The role of a board in corporate governance is to ensure that an organisation is legally run and in the best interest of shareholders and other stakeholders. This role requires that the board be independent of management, and concentrate on the most important issues, not the day-to-day business.
The board is responsible for the company’s operations and strategies, setting policy, managing risk and taking other decisions that are its responsibility. It also selects and oversees the performance of the CEO, as well as the succession planning process for the CEO, and it establishes the company’s culture and purpose.

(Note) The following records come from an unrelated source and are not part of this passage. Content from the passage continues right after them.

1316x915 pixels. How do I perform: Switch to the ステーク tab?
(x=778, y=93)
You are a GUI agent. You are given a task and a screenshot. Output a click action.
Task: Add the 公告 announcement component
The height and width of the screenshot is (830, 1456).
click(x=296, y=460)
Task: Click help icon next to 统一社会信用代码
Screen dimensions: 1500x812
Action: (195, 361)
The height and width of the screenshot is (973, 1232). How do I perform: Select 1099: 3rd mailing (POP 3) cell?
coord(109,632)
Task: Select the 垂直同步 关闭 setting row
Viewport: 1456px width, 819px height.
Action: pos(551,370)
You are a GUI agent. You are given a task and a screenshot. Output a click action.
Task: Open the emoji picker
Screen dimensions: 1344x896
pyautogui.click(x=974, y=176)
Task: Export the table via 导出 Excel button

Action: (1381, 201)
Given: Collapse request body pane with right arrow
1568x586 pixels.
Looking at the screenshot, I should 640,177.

It also supports the interests of shareholders, ensures that financial data is accurately reported and makes certain that investors receive all relevant information that could affect their holdings. It also takes measures to protect the integrity and reputation of a business and avoid fraud. It is essential to encourage continuous education for directors, focusing on the latest technologies, important issues like environmental, social and governance (ESG) and global crises that affect how businesses operate.
A well-structured structure of the committee, which includes chairs and secretary is crucial to efficient governance. It is crucial to establish a culture of collaboration and open communication between the committee members. The secretary of the committee will create the agenda, record minutes of meetings and distribute them to members of the committee.
A committee should be able to rely on its advisors for advice, reports and opinions. It is crucial for the committee to be aware the role of these advisors and to assess their credentials.